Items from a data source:
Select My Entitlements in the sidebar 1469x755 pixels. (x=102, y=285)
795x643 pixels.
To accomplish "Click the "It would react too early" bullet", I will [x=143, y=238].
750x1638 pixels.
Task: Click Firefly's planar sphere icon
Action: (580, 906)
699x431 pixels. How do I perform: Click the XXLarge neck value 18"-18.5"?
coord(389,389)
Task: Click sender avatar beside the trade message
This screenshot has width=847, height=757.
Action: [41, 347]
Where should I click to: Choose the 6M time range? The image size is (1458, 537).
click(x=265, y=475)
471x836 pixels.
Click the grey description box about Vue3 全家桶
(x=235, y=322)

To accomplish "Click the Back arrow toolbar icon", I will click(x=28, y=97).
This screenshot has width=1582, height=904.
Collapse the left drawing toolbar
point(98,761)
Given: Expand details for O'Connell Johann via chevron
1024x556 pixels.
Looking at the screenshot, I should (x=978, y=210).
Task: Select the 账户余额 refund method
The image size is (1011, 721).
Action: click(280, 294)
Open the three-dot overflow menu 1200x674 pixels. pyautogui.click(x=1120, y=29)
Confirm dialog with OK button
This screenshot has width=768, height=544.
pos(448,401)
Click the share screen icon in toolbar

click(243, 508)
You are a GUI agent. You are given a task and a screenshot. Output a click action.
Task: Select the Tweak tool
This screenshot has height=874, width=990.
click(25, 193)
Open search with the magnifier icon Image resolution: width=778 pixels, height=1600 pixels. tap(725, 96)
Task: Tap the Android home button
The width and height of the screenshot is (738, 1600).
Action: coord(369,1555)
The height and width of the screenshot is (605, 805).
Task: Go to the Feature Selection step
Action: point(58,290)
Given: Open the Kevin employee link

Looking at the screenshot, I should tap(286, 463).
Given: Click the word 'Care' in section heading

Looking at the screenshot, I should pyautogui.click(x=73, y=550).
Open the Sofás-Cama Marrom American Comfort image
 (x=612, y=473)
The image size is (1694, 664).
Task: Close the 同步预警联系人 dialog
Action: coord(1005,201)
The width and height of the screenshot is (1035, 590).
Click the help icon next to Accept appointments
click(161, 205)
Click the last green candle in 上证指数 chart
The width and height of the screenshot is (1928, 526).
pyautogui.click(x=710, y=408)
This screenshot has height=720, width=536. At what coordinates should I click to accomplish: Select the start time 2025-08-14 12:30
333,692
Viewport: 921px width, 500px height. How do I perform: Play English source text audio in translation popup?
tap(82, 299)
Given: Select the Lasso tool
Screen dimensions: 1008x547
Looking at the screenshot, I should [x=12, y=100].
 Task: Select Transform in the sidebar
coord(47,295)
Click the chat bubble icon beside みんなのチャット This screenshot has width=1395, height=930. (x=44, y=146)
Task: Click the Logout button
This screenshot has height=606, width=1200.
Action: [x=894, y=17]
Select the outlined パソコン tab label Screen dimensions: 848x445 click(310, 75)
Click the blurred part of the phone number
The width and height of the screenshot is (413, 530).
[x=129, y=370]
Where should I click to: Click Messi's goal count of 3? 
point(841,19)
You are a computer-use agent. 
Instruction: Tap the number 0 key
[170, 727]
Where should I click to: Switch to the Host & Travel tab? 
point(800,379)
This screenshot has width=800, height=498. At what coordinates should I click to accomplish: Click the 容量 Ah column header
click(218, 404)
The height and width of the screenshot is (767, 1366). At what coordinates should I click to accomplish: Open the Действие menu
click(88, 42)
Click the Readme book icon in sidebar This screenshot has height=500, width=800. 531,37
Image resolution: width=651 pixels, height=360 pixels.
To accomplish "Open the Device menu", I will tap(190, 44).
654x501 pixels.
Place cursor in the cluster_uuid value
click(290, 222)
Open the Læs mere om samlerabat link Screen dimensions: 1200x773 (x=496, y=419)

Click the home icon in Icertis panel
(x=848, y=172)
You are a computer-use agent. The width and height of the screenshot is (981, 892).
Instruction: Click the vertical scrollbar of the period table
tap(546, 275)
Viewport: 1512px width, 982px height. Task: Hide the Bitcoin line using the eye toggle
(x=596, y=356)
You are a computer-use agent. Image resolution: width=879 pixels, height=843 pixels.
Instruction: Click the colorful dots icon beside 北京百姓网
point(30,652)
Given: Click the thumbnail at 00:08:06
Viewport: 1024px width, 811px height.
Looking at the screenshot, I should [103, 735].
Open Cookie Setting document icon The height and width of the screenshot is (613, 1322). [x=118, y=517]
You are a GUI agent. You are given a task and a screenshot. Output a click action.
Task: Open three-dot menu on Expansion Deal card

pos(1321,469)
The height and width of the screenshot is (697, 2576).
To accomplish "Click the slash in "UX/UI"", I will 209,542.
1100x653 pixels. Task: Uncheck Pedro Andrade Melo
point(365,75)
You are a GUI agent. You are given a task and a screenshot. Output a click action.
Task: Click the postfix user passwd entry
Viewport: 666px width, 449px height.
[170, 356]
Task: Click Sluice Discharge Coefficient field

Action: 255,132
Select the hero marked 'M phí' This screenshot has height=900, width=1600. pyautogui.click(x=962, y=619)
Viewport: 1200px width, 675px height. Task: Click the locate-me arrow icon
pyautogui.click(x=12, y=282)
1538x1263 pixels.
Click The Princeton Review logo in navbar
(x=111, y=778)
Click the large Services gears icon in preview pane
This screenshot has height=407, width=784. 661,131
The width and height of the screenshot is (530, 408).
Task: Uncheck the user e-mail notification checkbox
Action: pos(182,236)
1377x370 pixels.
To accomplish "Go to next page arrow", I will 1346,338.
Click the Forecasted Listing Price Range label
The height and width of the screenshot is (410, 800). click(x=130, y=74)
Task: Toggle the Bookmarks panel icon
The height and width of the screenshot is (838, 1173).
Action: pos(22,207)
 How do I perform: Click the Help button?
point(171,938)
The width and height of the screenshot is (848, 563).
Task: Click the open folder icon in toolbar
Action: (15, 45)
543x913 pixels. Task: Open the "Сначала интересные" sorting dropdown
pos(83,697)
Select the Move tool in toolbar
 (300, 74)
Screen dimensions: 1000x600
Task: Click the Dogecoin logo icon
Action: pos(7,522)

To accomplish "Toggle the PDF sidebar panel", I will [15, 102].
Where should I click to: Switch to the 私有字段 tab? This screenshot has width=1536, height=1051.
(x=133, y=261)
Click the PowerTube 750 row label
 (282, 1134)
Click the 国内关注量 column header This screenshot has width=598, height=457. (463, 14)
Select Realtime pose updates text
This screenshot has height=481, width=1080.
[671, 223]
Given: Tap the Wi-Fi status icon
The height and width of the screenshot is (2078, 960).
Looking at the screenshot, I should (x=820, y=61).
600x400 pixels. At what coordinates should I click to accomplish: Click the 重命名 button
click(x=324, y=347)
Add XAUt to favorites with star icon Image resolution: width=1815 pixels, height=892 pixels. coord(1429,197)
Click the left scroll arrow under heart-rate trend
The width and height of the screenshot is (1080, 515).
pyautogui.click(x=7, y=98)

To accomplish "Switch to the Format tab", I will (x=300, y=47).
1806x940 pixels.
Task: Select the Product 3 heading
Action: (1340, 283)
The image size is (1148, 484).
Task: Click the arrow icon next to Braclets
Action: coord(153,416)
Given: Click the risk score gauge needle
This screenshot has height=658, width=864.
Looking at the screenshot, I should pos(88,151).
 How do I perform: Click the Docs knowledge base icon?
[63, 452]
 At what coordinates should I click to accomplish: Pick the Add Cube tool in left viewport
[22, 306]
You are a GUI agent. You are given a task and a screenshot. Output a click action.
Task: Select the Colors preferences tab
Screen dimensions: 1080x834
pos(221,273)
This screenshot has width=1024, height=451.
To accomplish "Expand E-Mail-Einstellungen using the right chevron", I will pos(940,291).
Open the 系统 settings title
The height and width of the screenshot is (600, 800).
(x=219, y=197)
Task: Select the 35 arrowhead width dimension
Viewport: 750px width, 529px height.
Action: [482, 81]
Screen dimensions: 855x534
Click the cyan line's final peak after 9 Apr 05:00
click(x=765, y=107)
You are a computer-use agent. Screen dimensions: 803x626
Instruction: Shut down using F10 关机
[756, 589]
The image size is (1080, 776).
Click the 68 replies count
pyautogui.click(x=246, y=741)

**TASK REQUIREMENTS**
Please return every line in the data that includes the string "chevron".

**TASK RESPONSE**
Given: Expand details for O'Connell Johann via chevron
To accomplish "Expand E-Mail-Einstellungen using the right chevron", I will pos(940,291).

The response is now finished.